Bill Clinton famously called himself the "Comeback Kid" in 1992 after his second place in a cold, snowy New Hampshire. Last night the Liberal Democrats achieved the same, but this time in the lovely villages of West Oxfordshire.
At the General Election, we came a distant fourth with just 6.8% of the vote. In the recent by-election we dominated the campaign with a positive and upbeat message. A lot of praise should go to our brilliant candidate Liz Leffman. I am immensely proud of her and the hundreds of activists who campaigned day after day.
By-elections are usually stand-alone events, but their effects ripple out throughout the country and you can draw informative conclusions from some of the results. If the huge swing to the Liberal Democrats of 19.3% was repeated across the country, it would wipe out Theresa May's majority and hand 26 seats from the Conservatives to the Liberal Democrats. The swing rivals those of many that were seen in our famous by-election wins under the leadership of Paddy Ashdown and Charles Kennedy.

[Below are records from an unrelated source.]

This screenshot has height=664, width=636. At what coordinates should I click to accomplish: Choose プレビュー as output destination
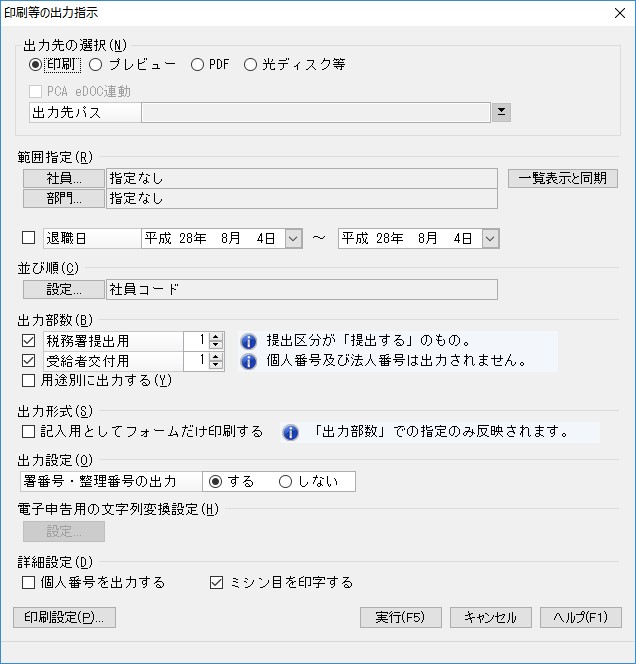(x=96, y=65)
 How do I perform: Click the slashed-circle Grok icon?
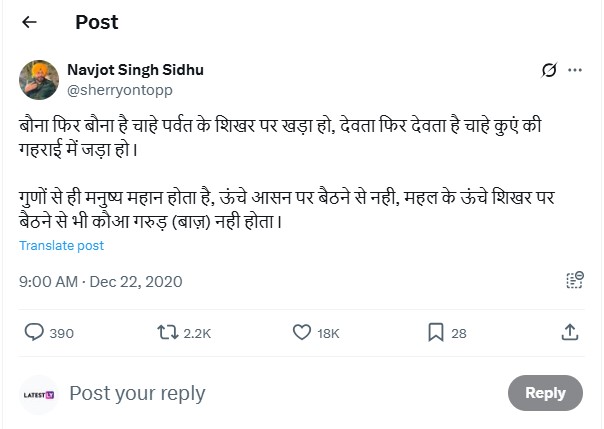point(548,70)
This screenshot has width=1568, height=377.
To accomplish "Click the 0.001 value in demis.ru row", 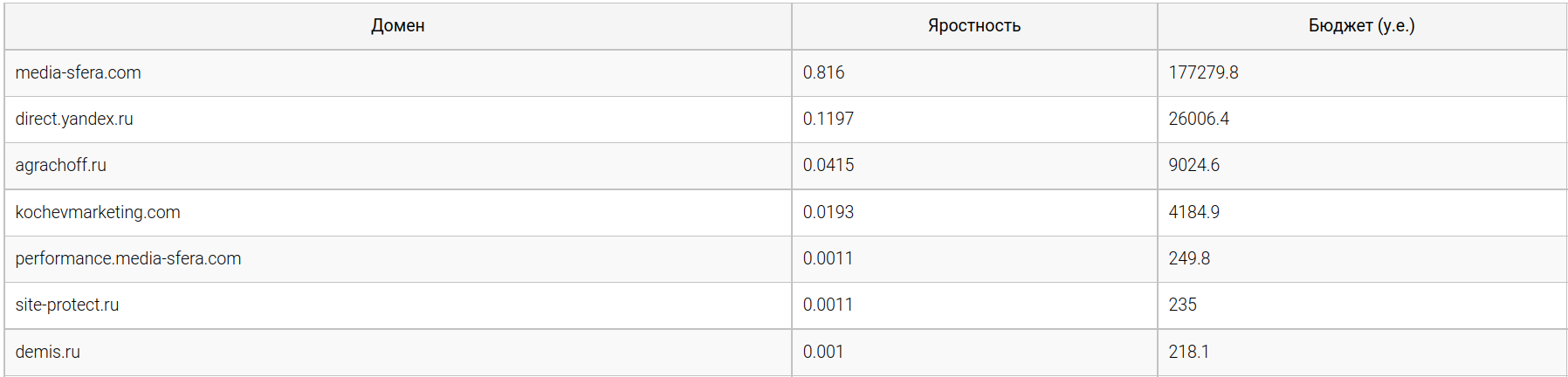I will 822,352.
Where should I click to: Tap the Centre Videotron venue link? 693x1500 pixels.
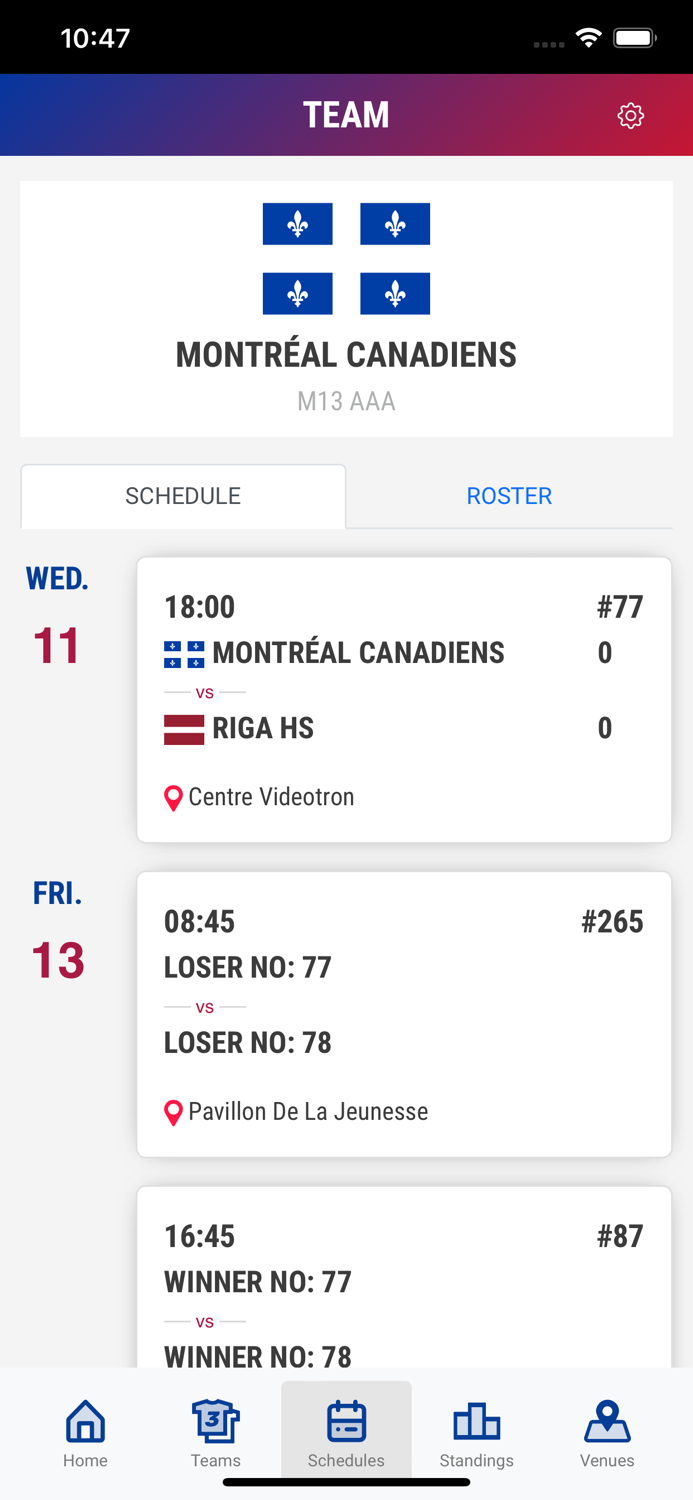(271, 797)
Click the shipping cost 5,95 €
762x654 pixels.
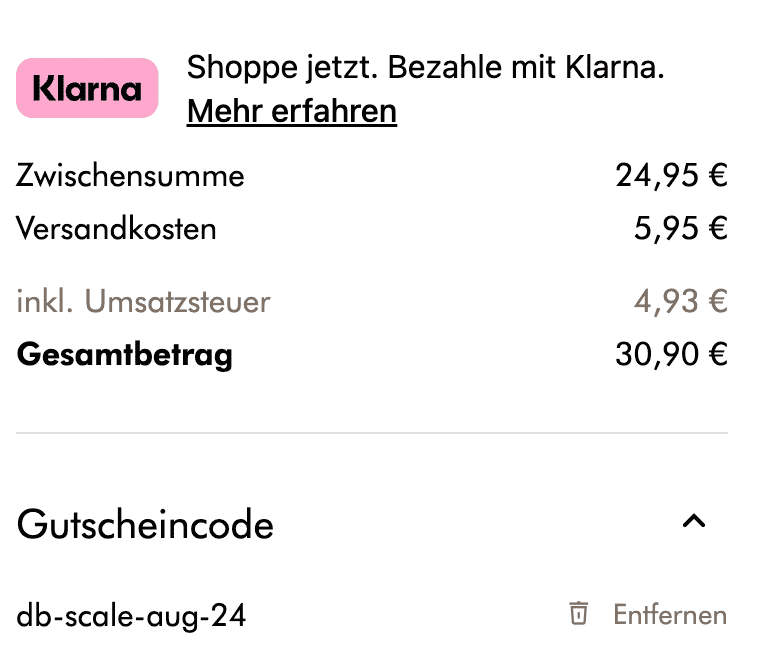click(x=681, y=228)
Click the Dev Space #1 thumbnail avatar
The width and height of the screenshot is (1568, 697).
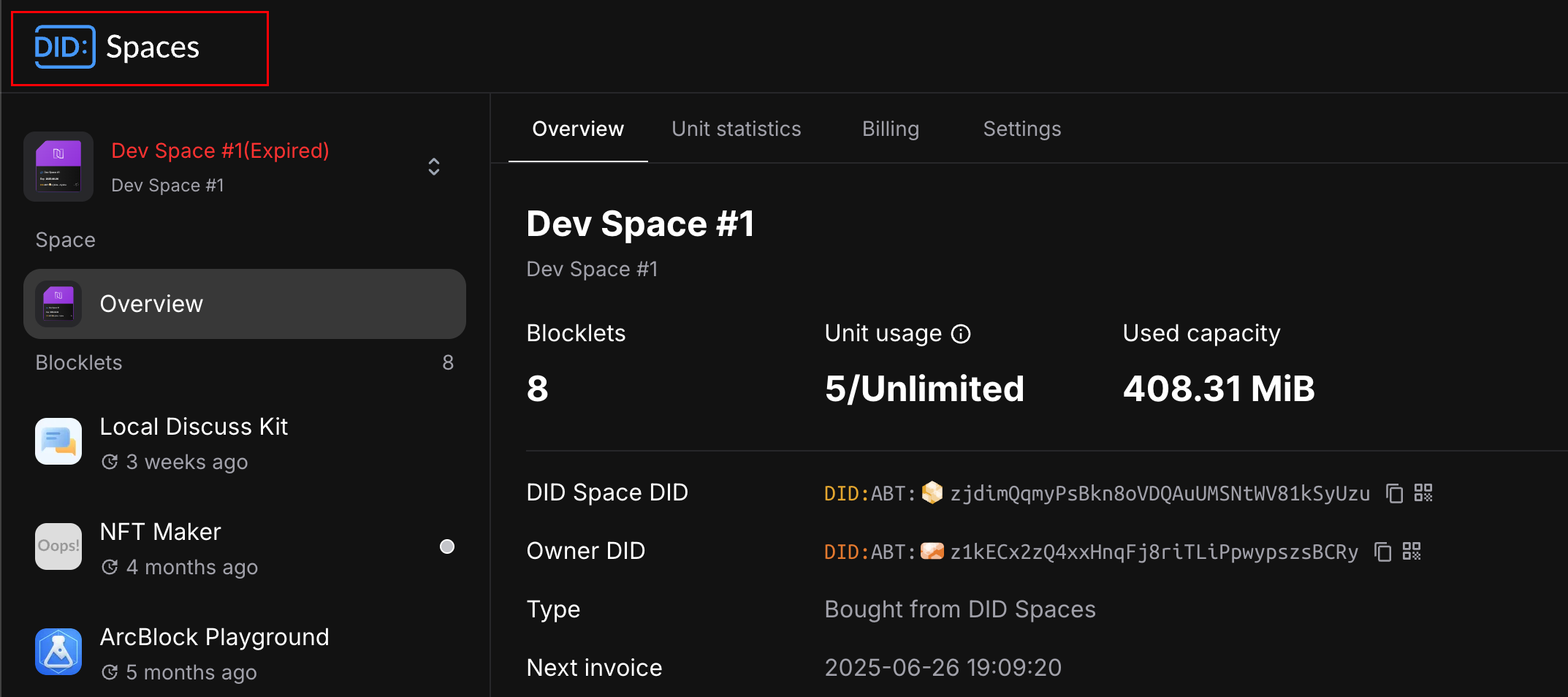point(58,167)
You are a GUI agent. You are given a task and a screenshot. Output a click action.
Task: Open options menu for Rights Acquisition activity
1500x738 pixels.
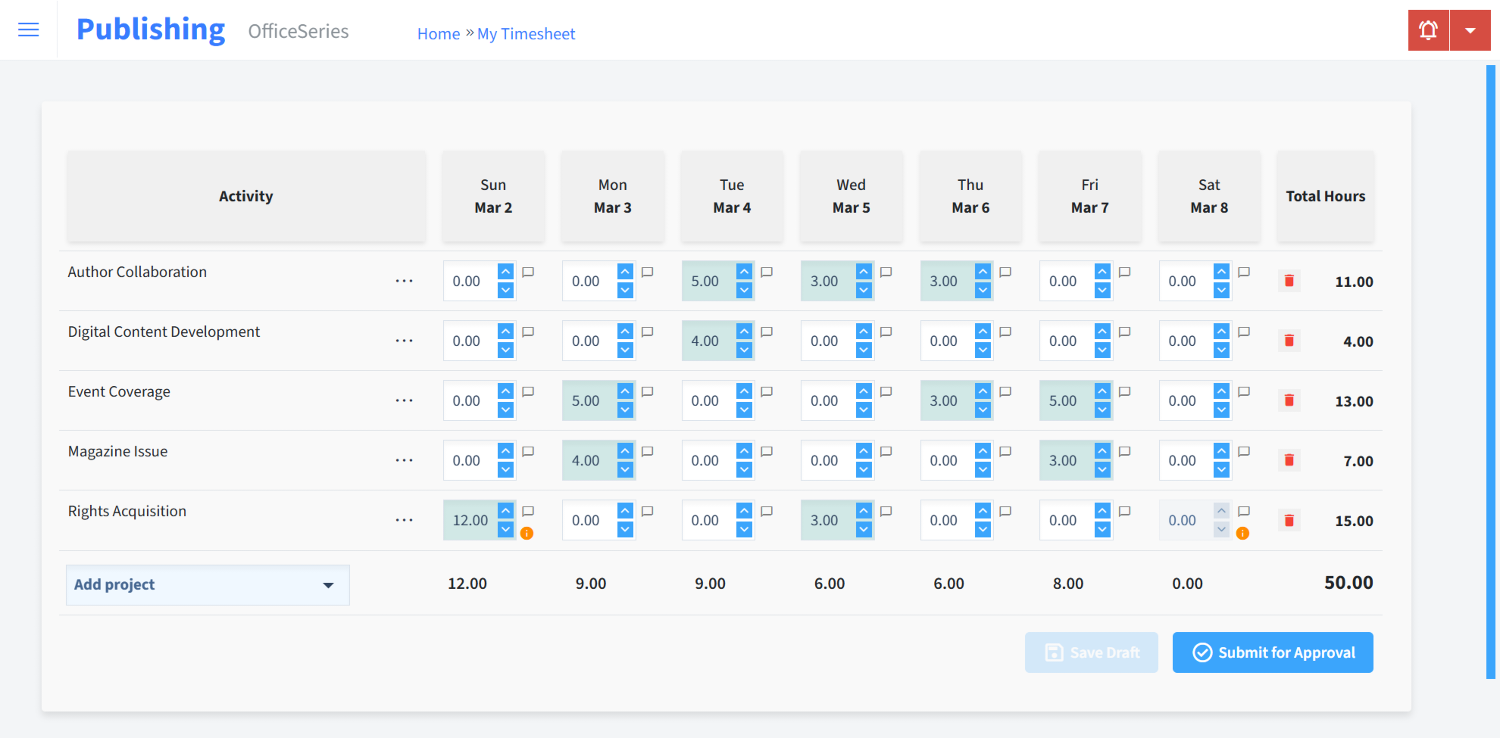click(404, 519)
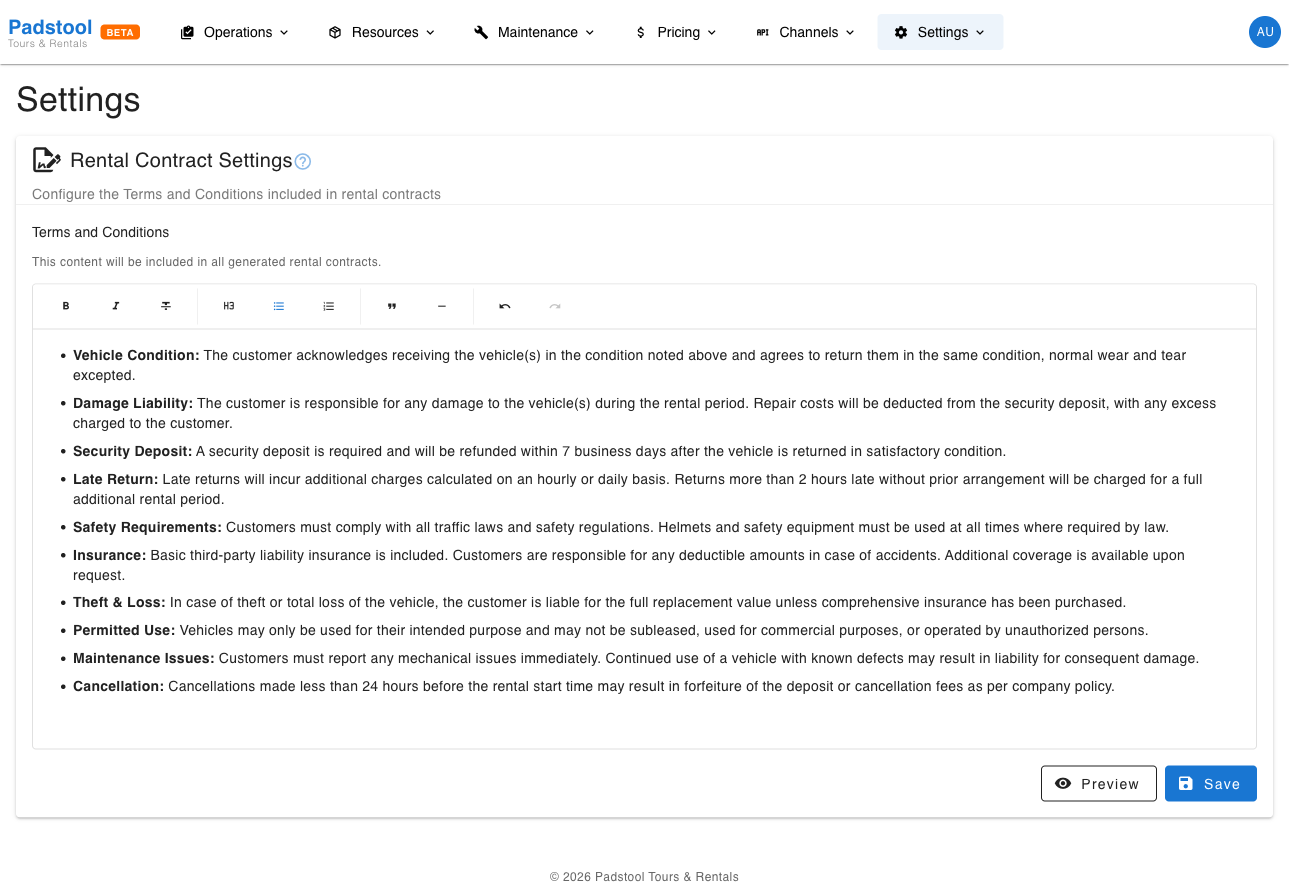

The result not only signals that the Liberal Democrats are back in the political big time and the return to third party politics, but also a clear rejection of the Conservative Brexit government's plan to take Britain out of the Single Market.
Don't underestimate what we have achieved. We started here in fourth place but have blown Labour and UKIP out of the water. Voters rejected Labour because it has no economic credibility and is unfit for government.
This was the tenth safest Tory seat in the country with a massive 25,000 majority, yet the Conservatives were seriously rattled. They are riding high in the polls, but my sense is that has largely been because people did not feel there was a credible opposition. Witney proves there is now a credible opposition - and that opposition is the Liberal Democrats.
Real election results are proving that this party is revitalised, with amazing campaigning strength. Since May we had gained 21 council seats, and in Witney we proved that the Liberal Democrats are the real opposition to the Conservative Brexit government.
Added to those 21 seats were the ones we won in May, when we gained more seats in the local elections than any of the other main parties. This is a trend I intend to continue.
Voters who used to support David Cameron are now starting to worry about a Conservative Party that is divisive, uncaring and extreme. The pressure on Theresa May will now be intense to abandon plans for a Hard Brexit, and instead to give parliament a vote on the terms of our negotiations.
But whatever happens to the Conservatives now, the Liberal Democrats are back.